Change IDs in Jujutsu
jj vcs
I’ve been playing around with Jujutsu1 (or jj) lately. It’s a new version control system (VCS) that takes some good ideas from older VCS’s, like git and mercurial, and introduces some of its own. One feature that I’ve been really enjoying about it is change IDs. Change IDs are not unique to JJ but this is my first time using them. In JJ, change IDs are 16 byte randomly generated IDs. Since they’re not based on the content of a change adding to the change doesn’t cause them to be mutated. You don’t need to worry about change IDs clashing as you can’t control the change ID in JJ (as you can with something like Gerrit). So, there isn’t much risk of change IDs clashing. We have 128 bits (16 bytes) of entropy, giving 2128 possible change IDs. A collision is pretty unlikely!

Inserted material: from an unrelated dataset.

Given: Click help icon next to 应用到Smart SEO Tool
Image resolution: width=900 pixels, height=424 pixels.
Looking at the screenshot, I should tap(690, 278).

As someone who has really only used git and Github extensively, having a persistent ID that doesn’t change when mutating a commit is really useful}. From a practical point of view, it allows for things like squashing2 into a commit by just grabbing the command out of your shell history. The JJ UI is even nice enough to show you how many characters you need of a change ID to uniquely identify it, further cutting down on typing. In git the commit ID changes each time you amend to it so you need to grab the new one. From a conceptual point of view, I think the change ID also maps better to many people’s mental model where the commit wraps up a particular change and the fact that in git the ID is based on the content hash is annoying implementation detail that leads to it changing all the time.
JJ does also have commit ID, however, I hardly ever use it. JJ does commonly display the change ID and commit ID together. However, for the change ID it uses reverse hex (characters in the space k-z, rather than 0-9 and a-f). Commits use the usual hex space so the two IDs are visually very different.
What you would call amending in git is called squashing in JJ. There is no “amend” command. I believe the reason for this is that the working copy is actually a commit so you’re squashing the commit into the target one, rather than amending the target one.